# TASK GOAL
Work through the records that follow and return each line containing the word "size".

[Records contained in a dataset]
_ _ _
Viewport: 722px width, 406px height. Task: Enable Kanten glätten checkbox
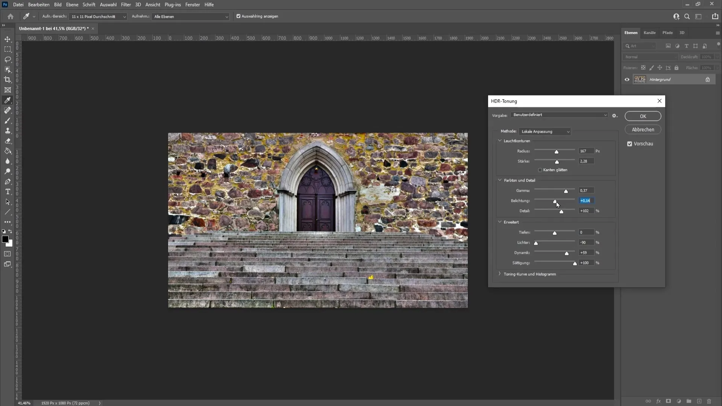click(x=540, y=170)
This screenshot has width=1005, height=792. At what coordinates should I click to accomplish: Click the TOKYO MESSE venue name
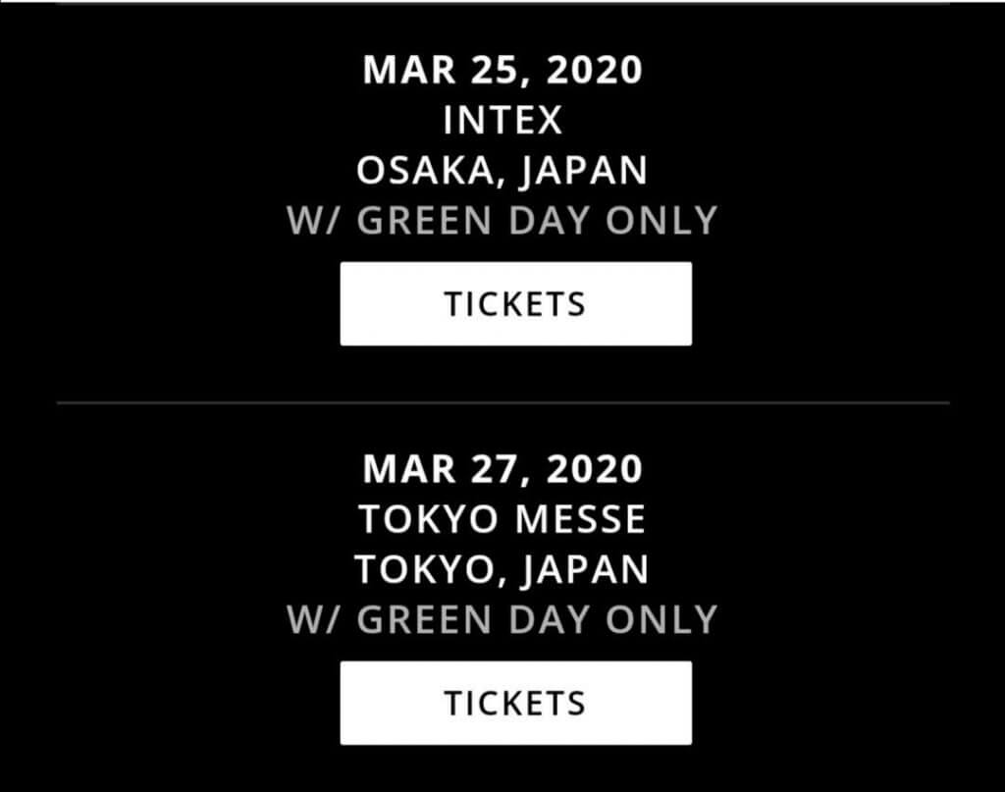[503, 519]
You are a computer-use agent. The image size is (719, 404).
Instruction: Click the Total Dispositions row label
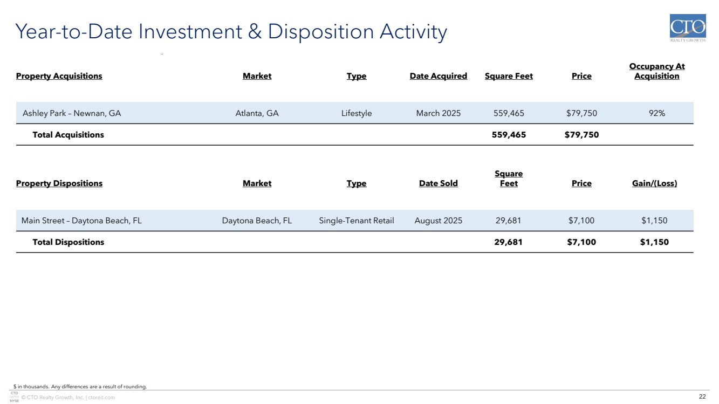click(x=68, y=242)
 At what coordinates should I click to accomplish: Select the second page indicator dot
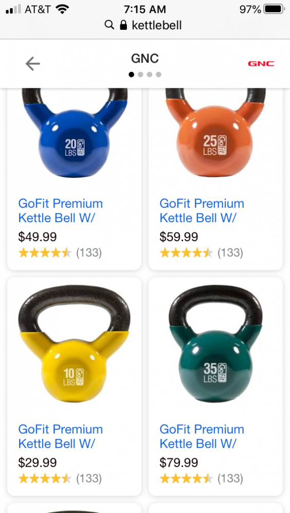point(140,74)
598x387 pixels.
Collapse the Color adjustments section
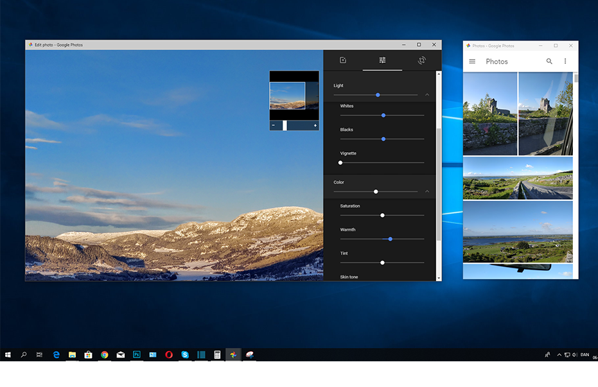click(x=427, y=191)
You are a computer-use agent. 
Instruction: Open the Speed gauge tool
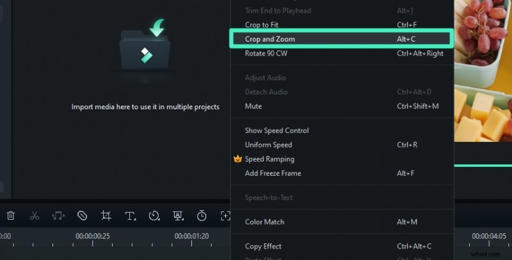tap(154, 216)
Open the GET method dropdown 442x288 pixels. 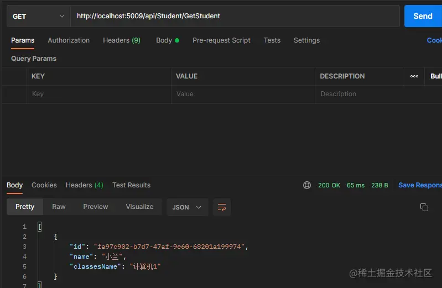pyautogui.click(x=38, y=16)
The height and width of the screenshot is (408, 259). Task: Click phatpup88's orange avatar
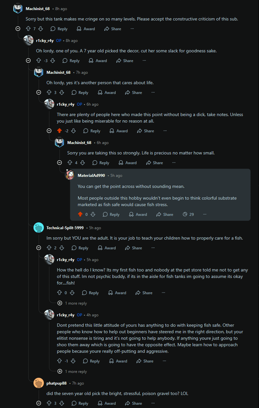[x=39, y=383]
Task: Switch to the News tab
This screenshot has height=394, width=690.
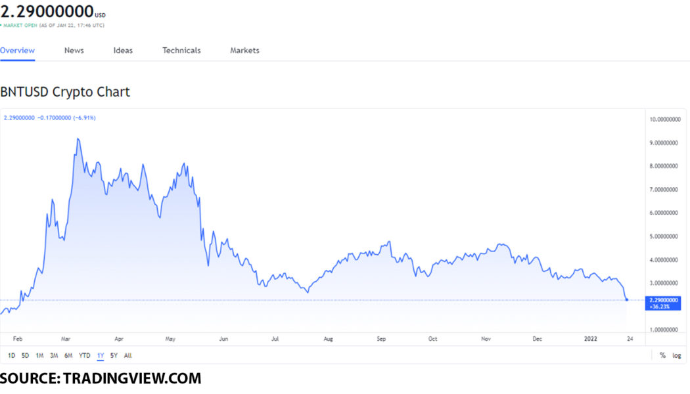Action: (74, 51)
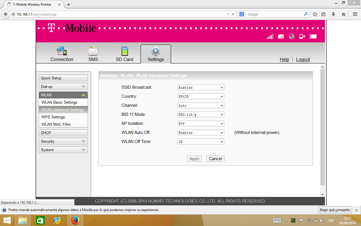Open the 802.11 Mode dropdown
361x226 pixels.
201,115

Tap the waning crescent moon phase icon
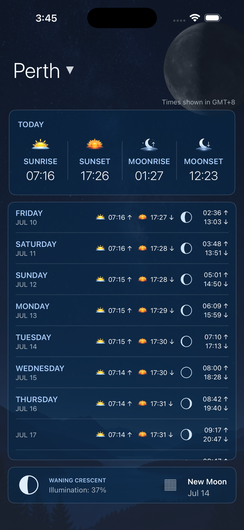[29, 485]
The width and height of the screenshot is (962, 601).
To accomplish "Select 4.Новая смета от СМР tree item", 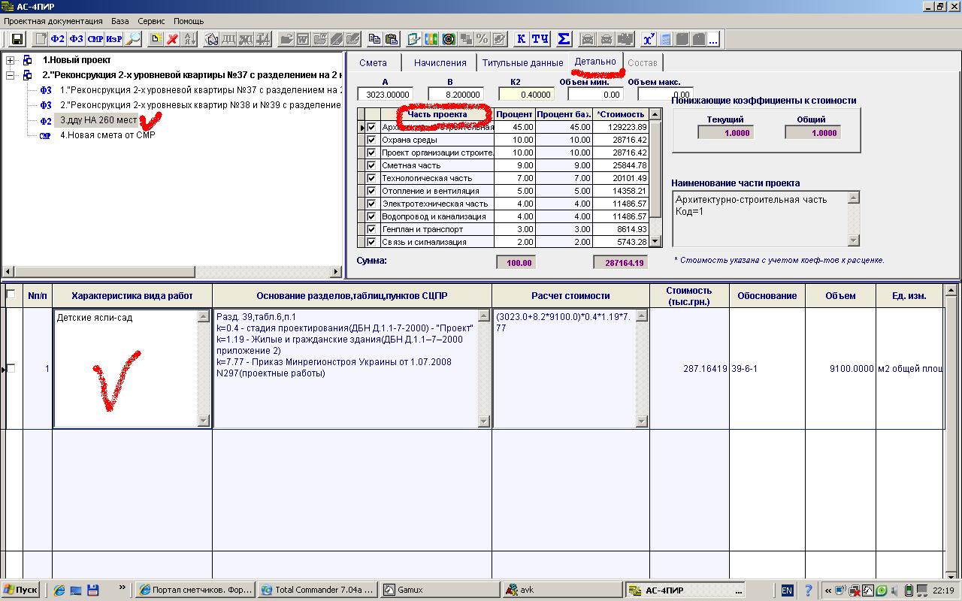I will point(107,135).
_ _ _
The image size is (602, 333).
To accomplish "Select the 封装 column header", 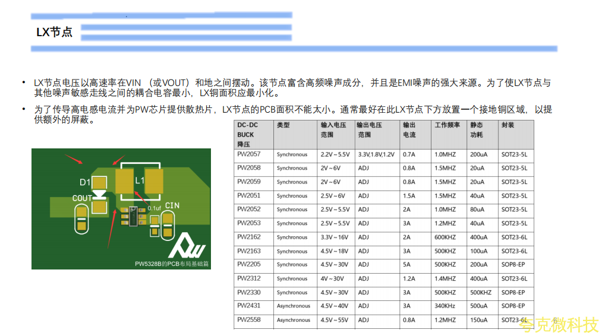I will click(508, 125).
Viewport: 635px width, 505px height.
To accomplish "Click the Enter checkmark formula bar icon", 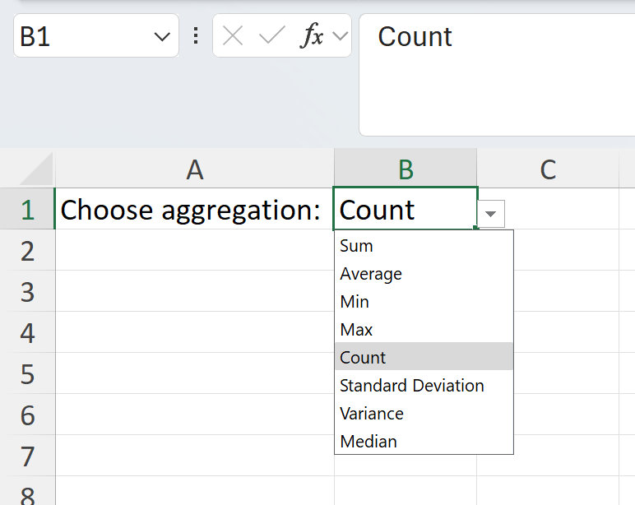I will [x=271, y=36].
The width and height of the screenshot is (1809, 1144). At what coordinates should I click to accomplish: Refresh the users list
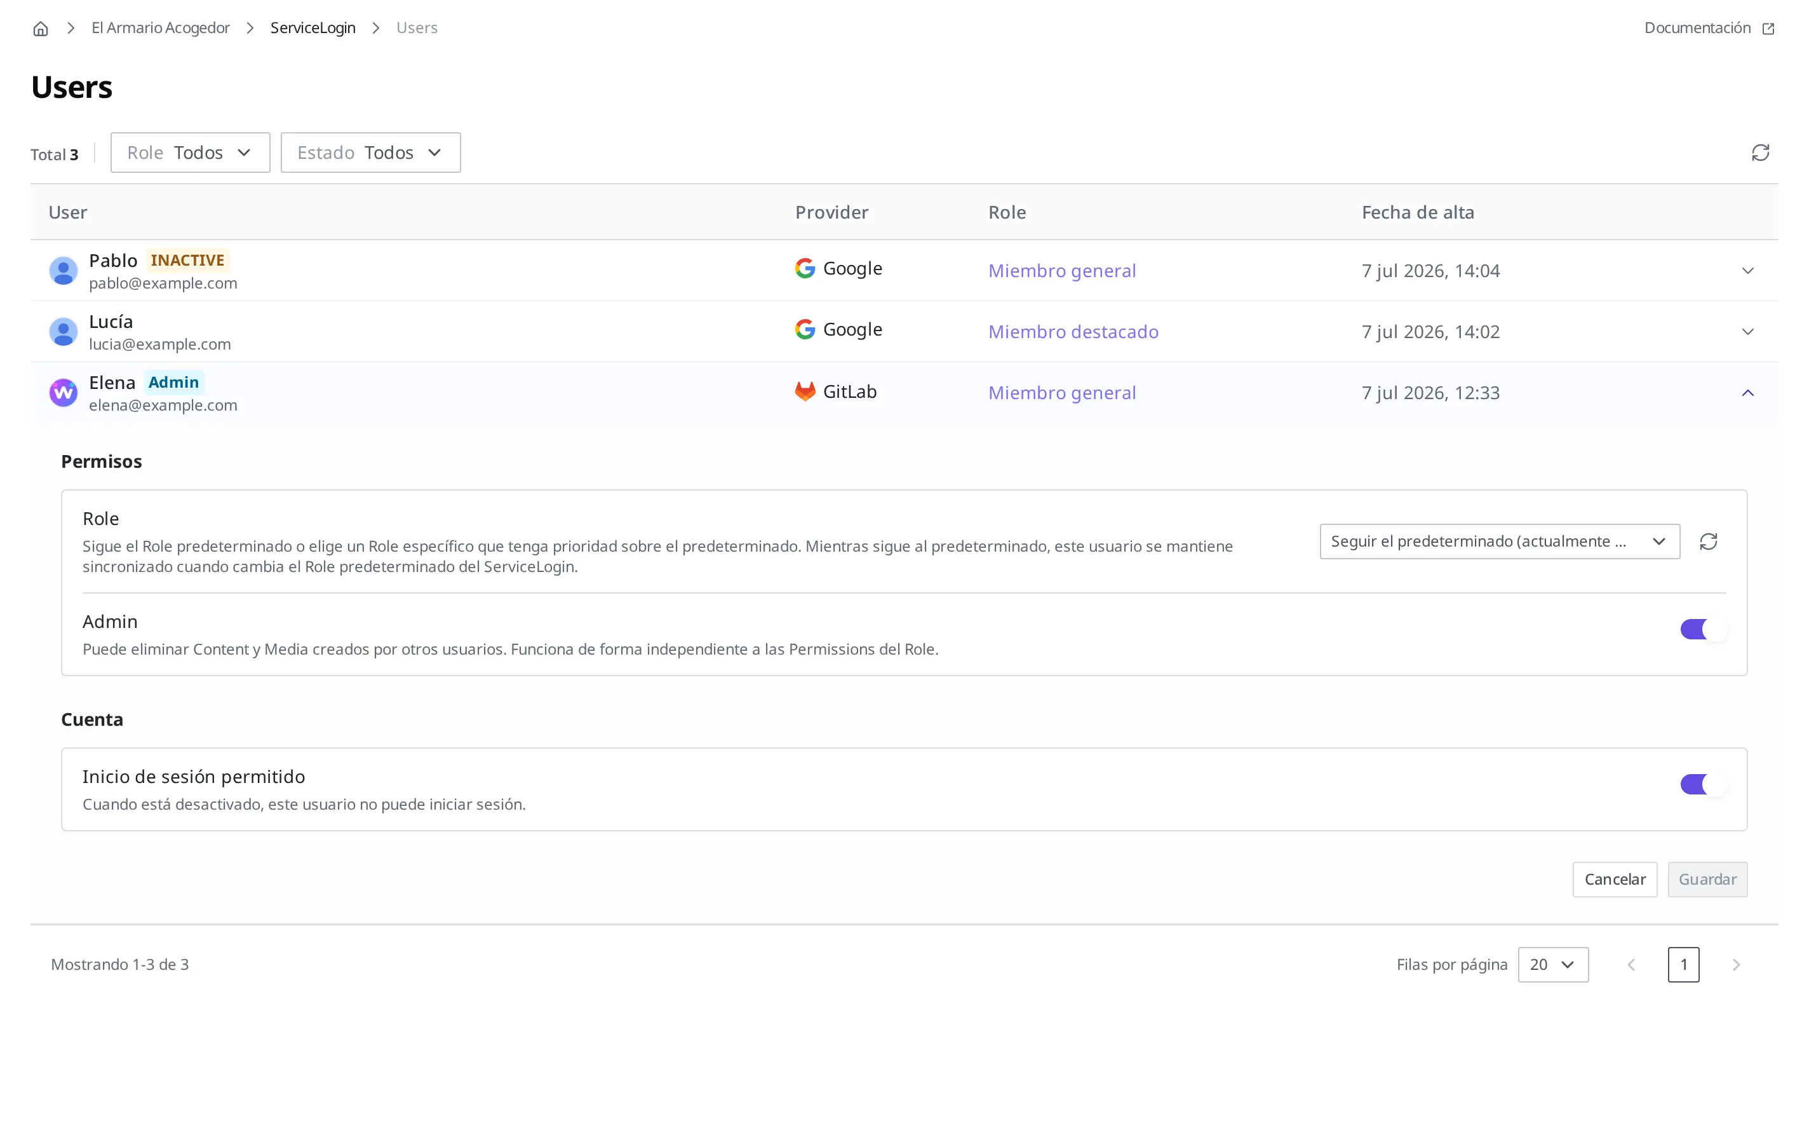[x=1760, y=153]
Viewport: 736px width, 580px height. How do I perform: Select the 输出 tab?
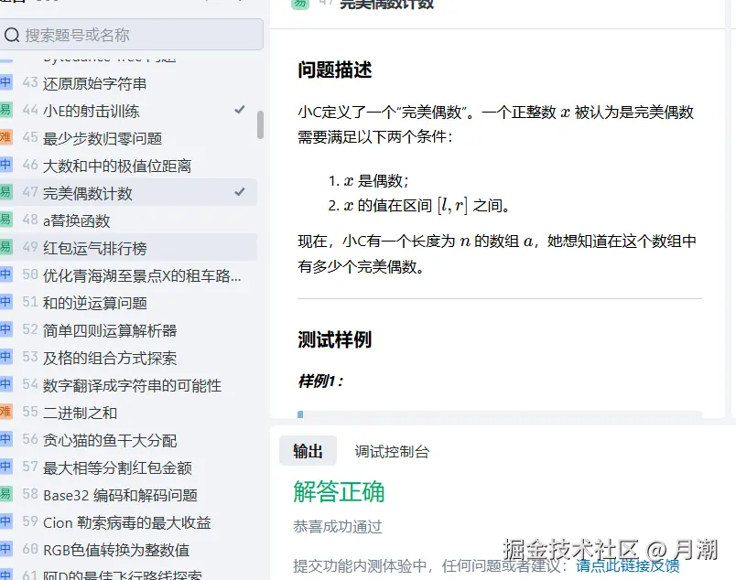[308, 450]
_ _ _
# WRITTEN RESPONSE
You are a computer-use agent. The image size is (719, 404).
The image size is (602, 333).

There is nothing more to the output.